At other times, Kentridge embraces the symphony as a sonic sandbox to build images entirely his own. One of his most powerful strokes comes though the elimination of political figures, artists and even ordinary people by suddenly smudging their faces in black ink. The surface looks like caviar, the aftertaste rather less enticing.

Musically, the evening fell somewhere between a true concert performance and a live soundtrack. Perhaps because there were intricate visuals involved, Poppen focused more on linear motion than in plumbing any given moment for multilayered meaning.

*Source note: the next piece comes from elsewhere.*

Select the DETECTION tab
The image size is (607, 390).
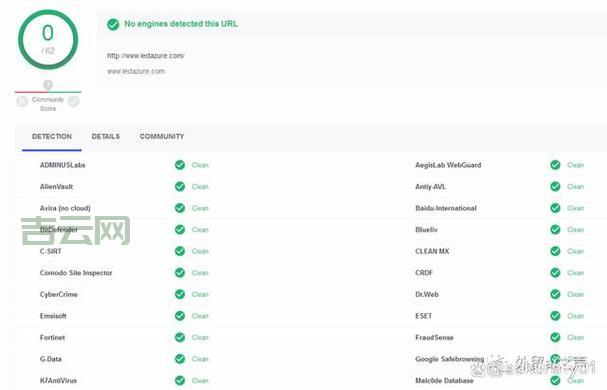click(x=52, y=136)
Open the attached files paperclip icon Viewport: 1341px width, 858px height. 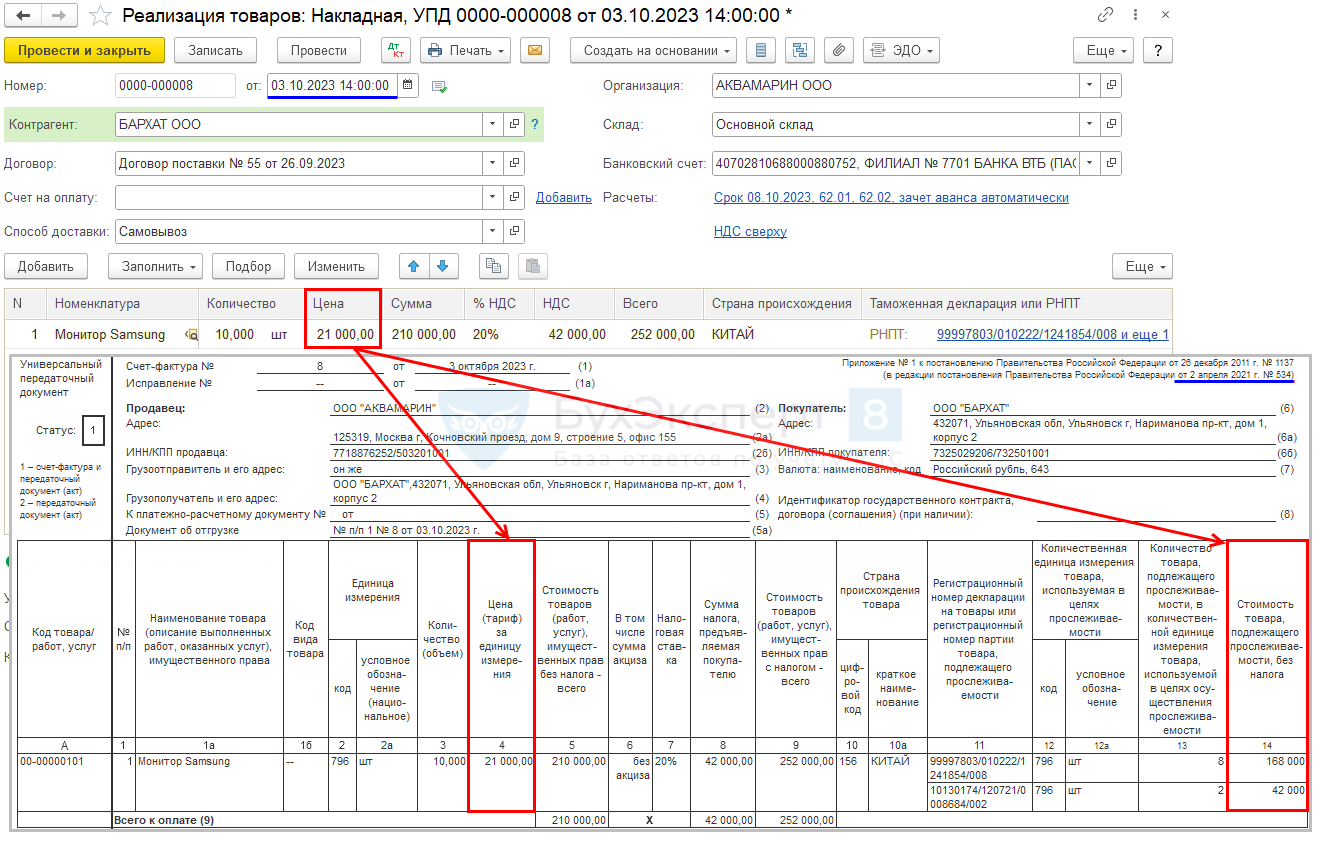(x=839, y=51)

Rather than creating a polished surface, the performance unfolded through clearly delineated musical lines filled with a nervous intensity that came to a head during the second movement Scherzo.

The symphony concludes in an enigmatic danse macabre, channelling an impulse expressed less ambiguously in an earlier Hollywood classic as “Ding-Dong! The Witch is Dead” and winding up somewhere near the sentiment of a later rock anthem, “Meet the new boss, same as the old boss”.

Rather than an illustration of the music, the film is a creative reaction of one artist to another. Artist and composer do not always coincide, and although the gap between the two often lets in some additional light it doesn’t fully illuminate. That must surely be part of Kentridge’s intent. Making Shostakovich’s story perfectly clear would hardly be true to the composer.

Four stars out of five.

Asian Première of “Oh, To Believe In Another World”, New Vision Arts Festival, Hong Kong City Hall Concert Hall. Reviewed: November 18.